I wrote him in prison. I wrote the Warden. I wrote everyone. I never got the letter back.

My God, I wish I could see him now, tomorrow on father’s day. I wish I could say I love you, pops. You’re the foil in the whole goddam pan of things, but I wish to say I can’t. It’s all crying wolf.

Then I think backwards, from this story. I didn’t know him at all. It must be hell for a son raised beneath a mattress, when your own mother will not, can’t, picture you as a reality. When I look at it that way my father was right to put a revolver down his mother’s throat. He was right to take the money and try to run, the poor bastard. He was right to buy me lunch and give me a hundred dollars in blood money. He was right to say I will see you tomorrow, son. Because I think he wanted to change everything. I think he was just too consumed with bitterness to forgive himself for what he had done to his mother. I think he lost the way back. He thought burning anther bridge would make the difference. Then I came, and I am not sure he could handle that very well. He had stolen over three hundred thousand dollars and he was on the run.

I don’t know if I have it in my heart or I am just insane, but I often dream of that run.

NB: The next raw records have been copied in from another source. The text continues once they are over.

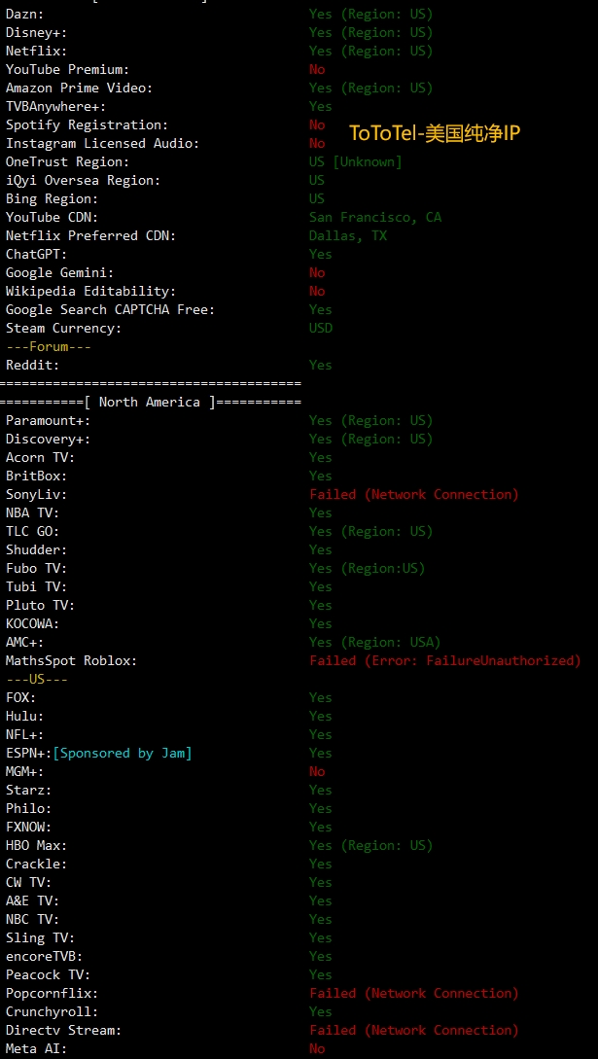The width and height of the screenshot is (598, 1059).
Task: Click the "Google Gemini:" label
Action: [59, 272]
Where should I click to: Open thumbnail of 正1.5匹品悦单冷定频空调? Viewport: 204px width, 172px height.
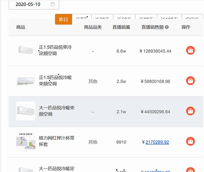pyautogui.click(x=26, y=50)
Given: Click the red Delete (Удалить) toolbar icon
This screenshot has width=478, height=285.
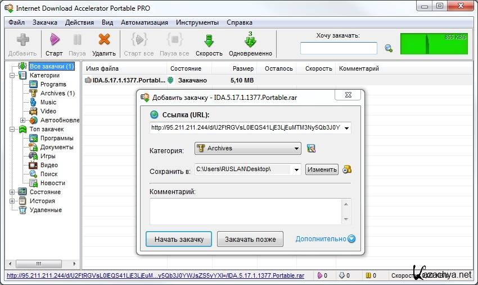Looking at the screenshot, I should click(104, 40).
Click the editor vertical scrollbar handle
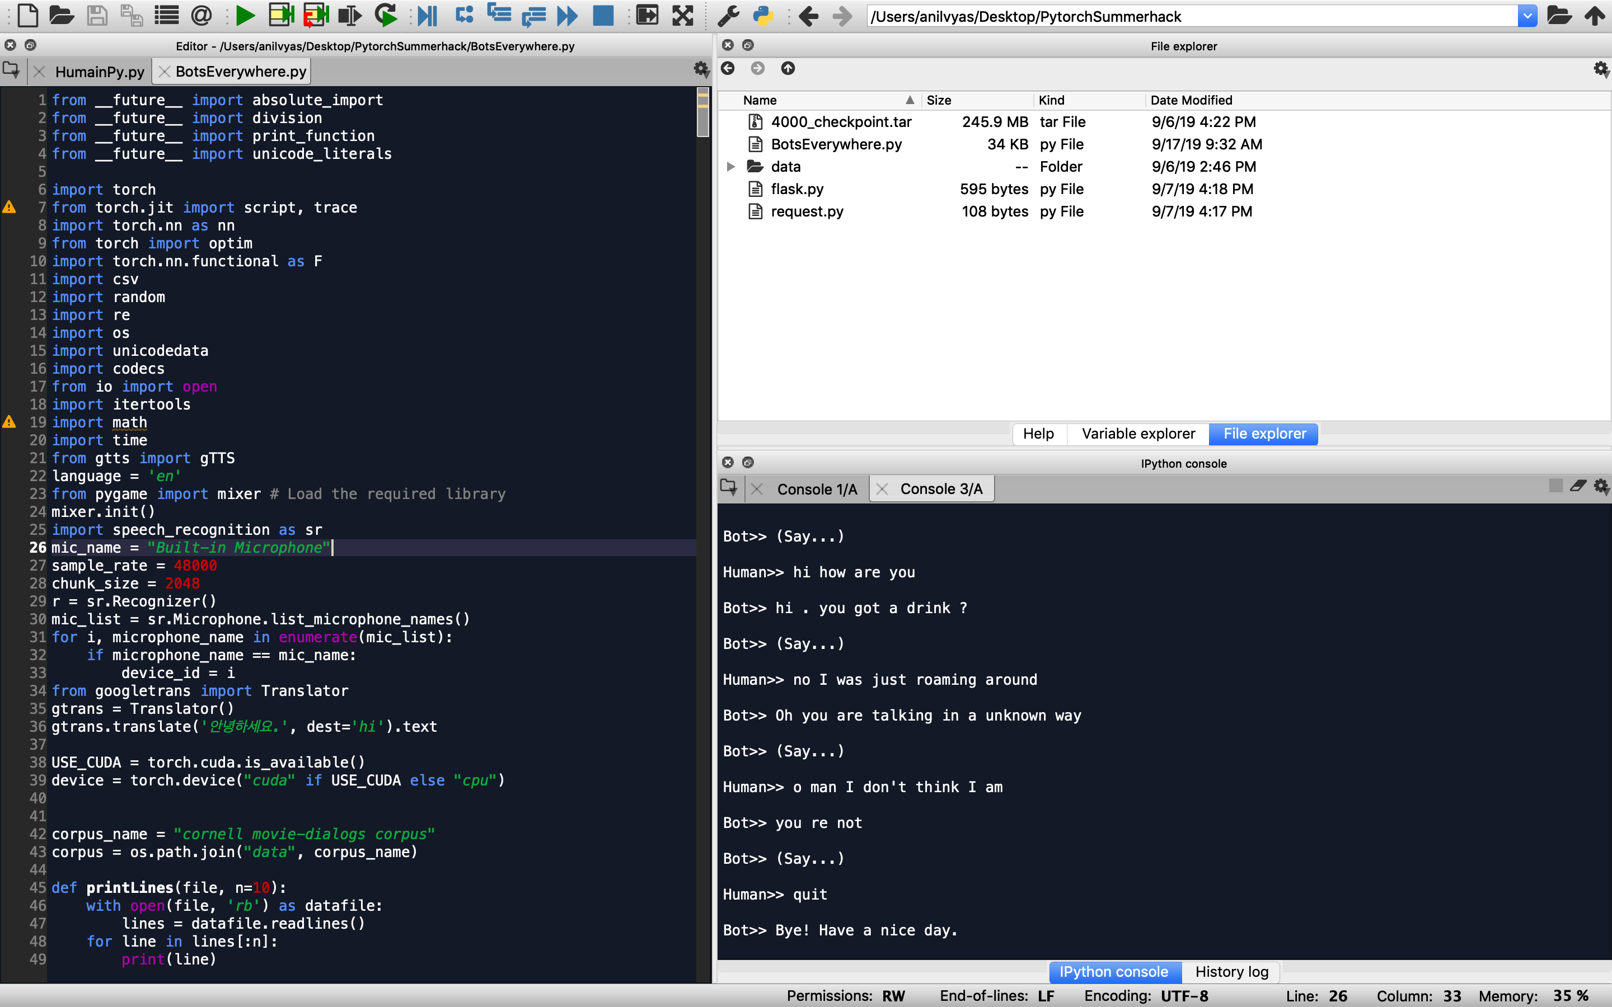This screenshot has height=1007, width=1612. tap(703, 113)
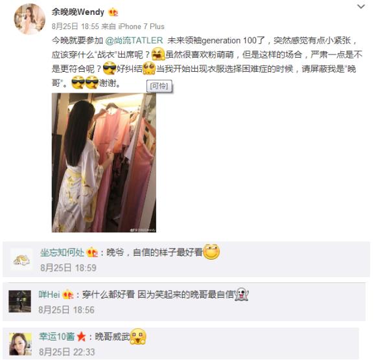Open 幸运10酱's avatar picture
The height and width of the screenshot is (360, 374).
point(20,344)
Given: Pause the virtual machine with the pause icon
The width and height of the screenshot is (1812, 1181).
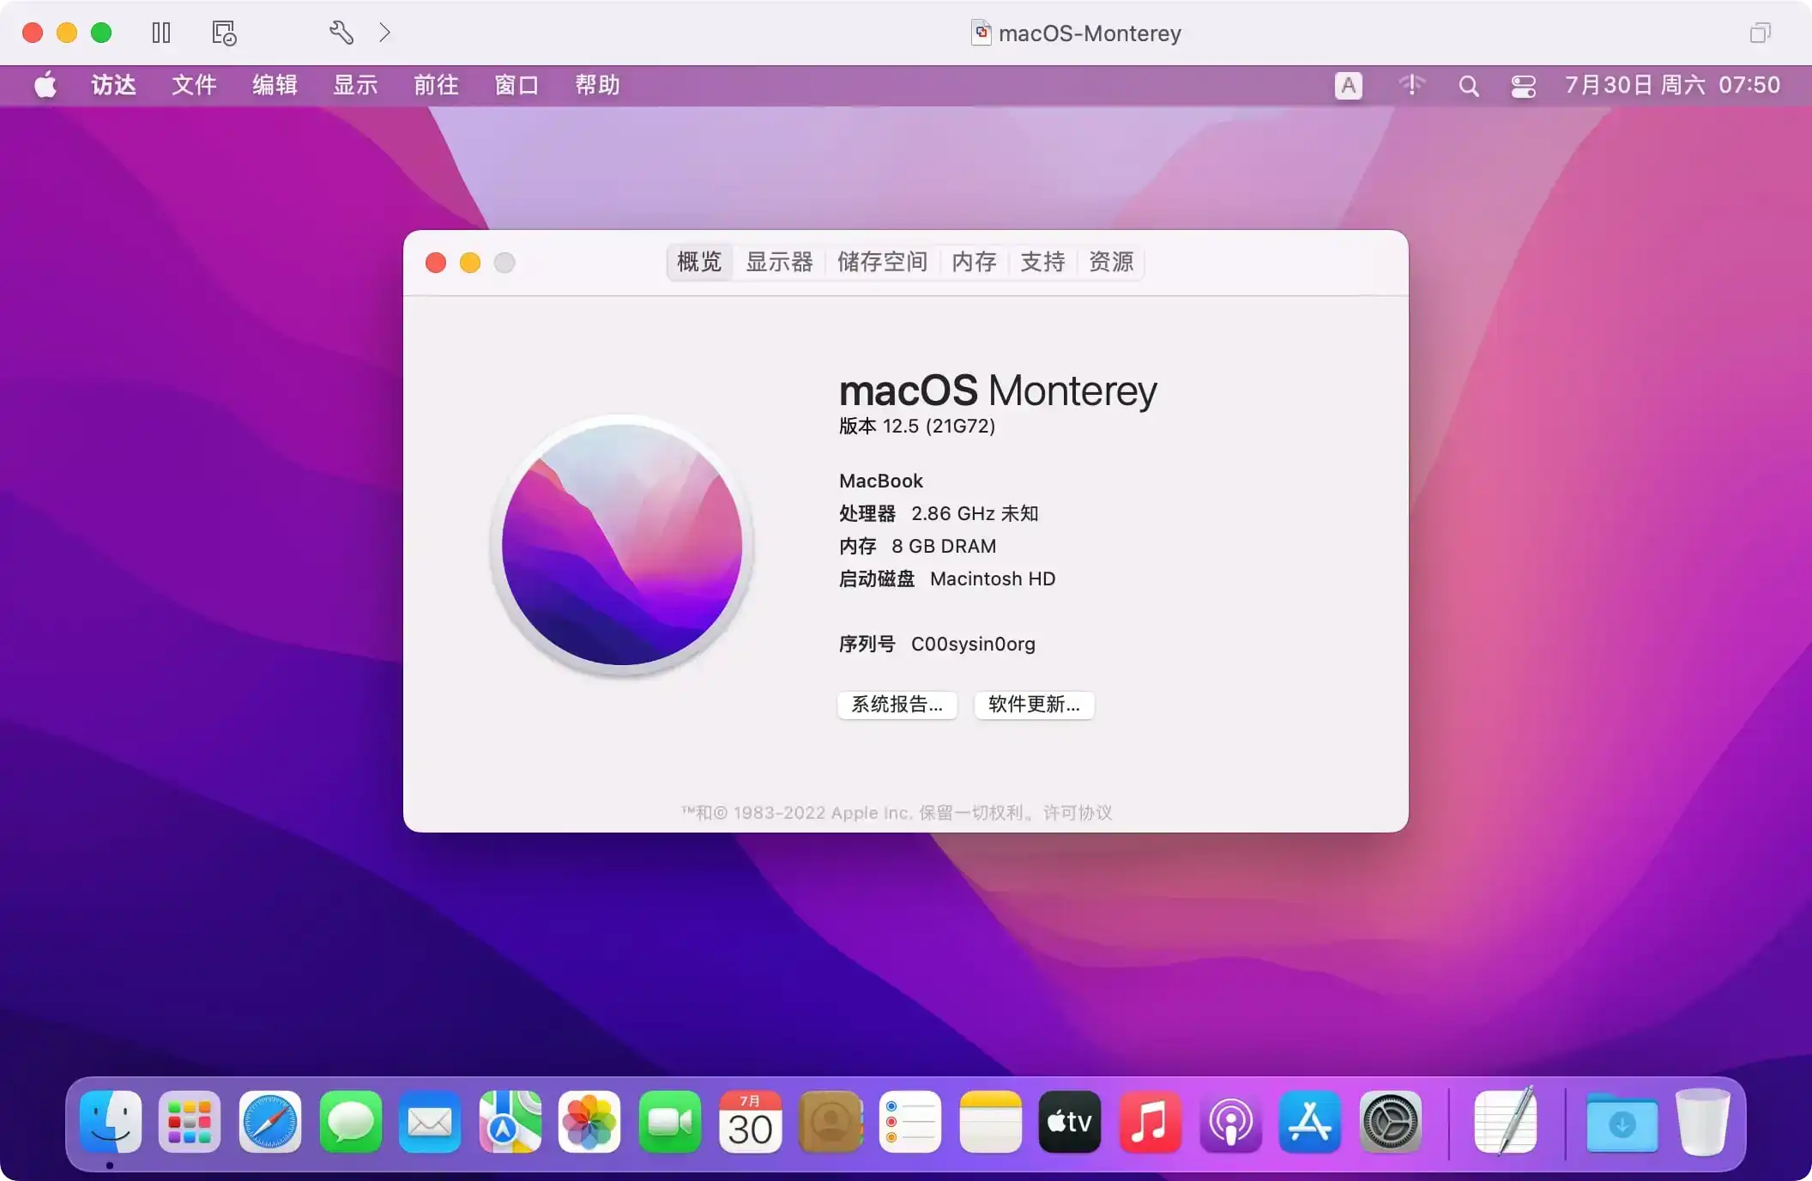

I would have done it, hands down to beat the grass. For he is my father, and I dream I could have gotten us out of here. We could have seen the sea of Cortez together, smoked the cigarette that I am putting out in the ashtray. He could have never handed me that hundred dollars. I would have been safe to know my grandmother died from another source.

The thing is my father is not the last person I have heard from. I have been burnt like him from the entire memory of that family, from the ancestry, the blood line cut.

He put a gun down my grandmother’s throat. He kidnapped my mother. He was hidden as an infant. He stole an inordinate amount of money from people who cared to make the world better, who donated. He bought me lunch. He was arrested and I never saw him again.

The thing is, he didn’t want me to run with him. He always wanted to stay as far away from me as he could, because that was the one good thing he could do. He wanted to protect me just as much as his mother did, as mine.

I am his son.

I am not the sum of his failures.

I am the hope of all that he has given to this world.